Can you think of a more worth while pursuit than that of Martha Points? How about the mayhem and hilarity of watching Lori accumulate and lose them? From CATapults to slutty stick figure skirts she covers it all. And now she is sharing with us a quite ingenious idea:

Introducing: The Stupid Tax

This is truly an overdue concept. Originally the idea of a friend of mine some years ago, I think it’s time to formalize it.

How many times have you been annoyed at people for:

  • Wasting your time?
  • Draining your energy?
  • Squandering your resources?
  • Tainting your aura?
  • Breathing your air?

Have you ever wished you had some way to recoup your loss (be it time, energy, resources, aura or air)?

Look no further.
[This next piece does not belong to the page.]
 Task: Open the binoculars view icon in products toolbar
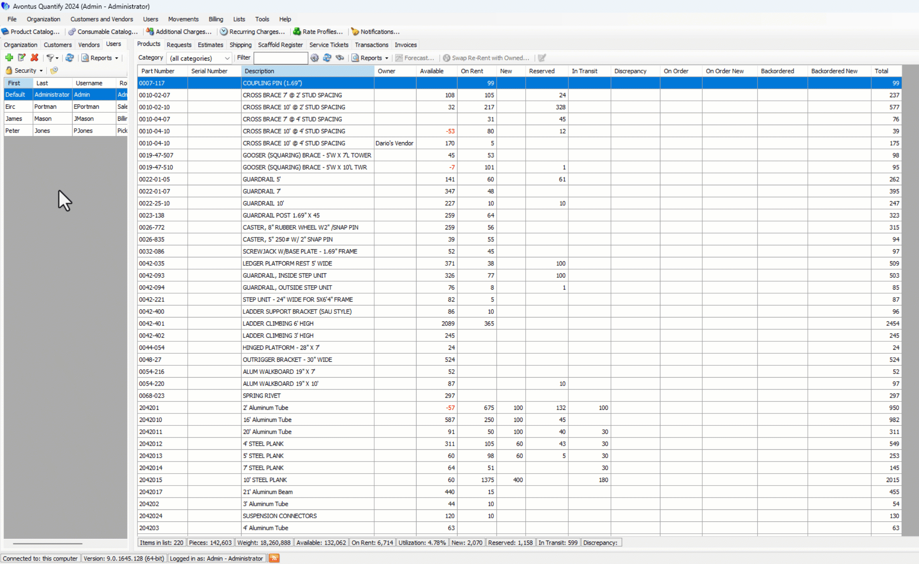[x=340, y=58]
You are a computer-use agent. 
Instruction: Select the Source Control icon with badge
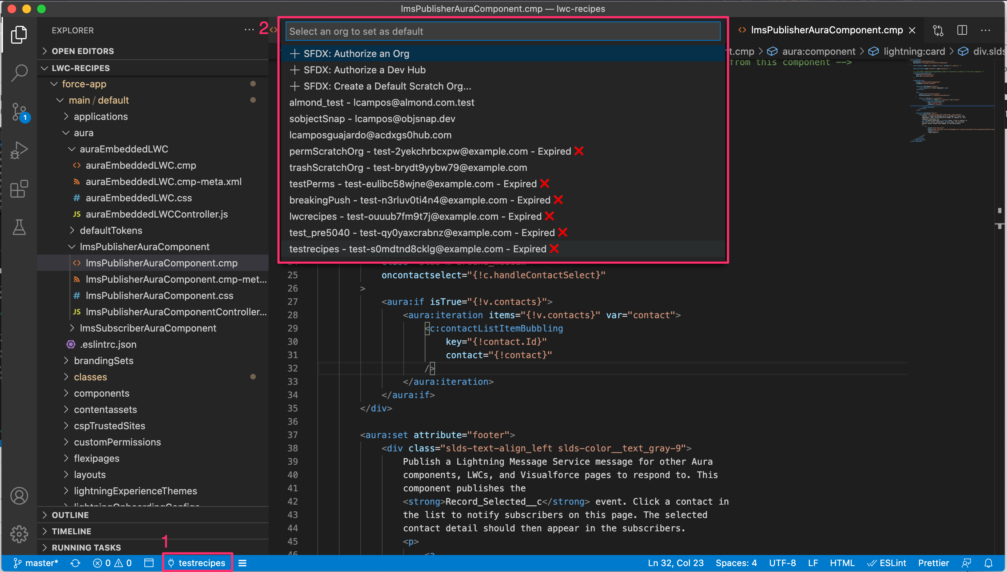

We have your answer.

The Stupid Tax.

Here are a few examples of how you might apply the Stupid Tax.

While shopping for your family, the person in front of you discovers they have forgotten their wallet. No biggie, you forget your wallet sometimes, too. But then they ask you to wait while they call their husband to come…from home. BWAM! Stupid Tax: $10. No, I do  not have time to wait while your husband DRIVES to the supermarket to pay for your Fruity Pebbles and mallowmars.

The cable repair guy enters your home to repair the dead satellite system. He crawls under the house to check the cable, then proceeds to track mud on every square inch of your carpet. When he sees you staring incredulously at your floor, he asks, “Did I do that?” BWAM! $20 Stupid Tax. No, I do not let my own family track mud through the house like a herd of rutting moose.

After working for eleventy-hundred hours on your project and finding yourself down to the final copying and collating, your co-worker interrupts the job so they can photocopy the latest LOLCat and tack it to their bulletin board. As you survey the mound of paper that is the  half-finished copy job that you have no idea how to resume, the co-worker says, “Oh, were you in the middle of something?” BWAM! $50 Stupid Tax. Why yes, in fact, I was in the middle of something MEANT TO EARN THE COMPANY ACTUAL MONEY.

The uses are endless.

The stamp is meant to be applied to the forehead of the person having the Stupid Tax levied against them. Because as much as I want the revenue, I want less stupidity even more. And perhaps this will cause some actual learning to happen.

Apply for your license here. Tell me who you would levy the Stupid Tax against. Hypothetical circumstances are fine. You don’t have to name names. Unless you want to.

*   *   *   *   *    *    *    *

I hereby Tax all those people that choose to judge the behavior of other people’s children in public without knowing their story.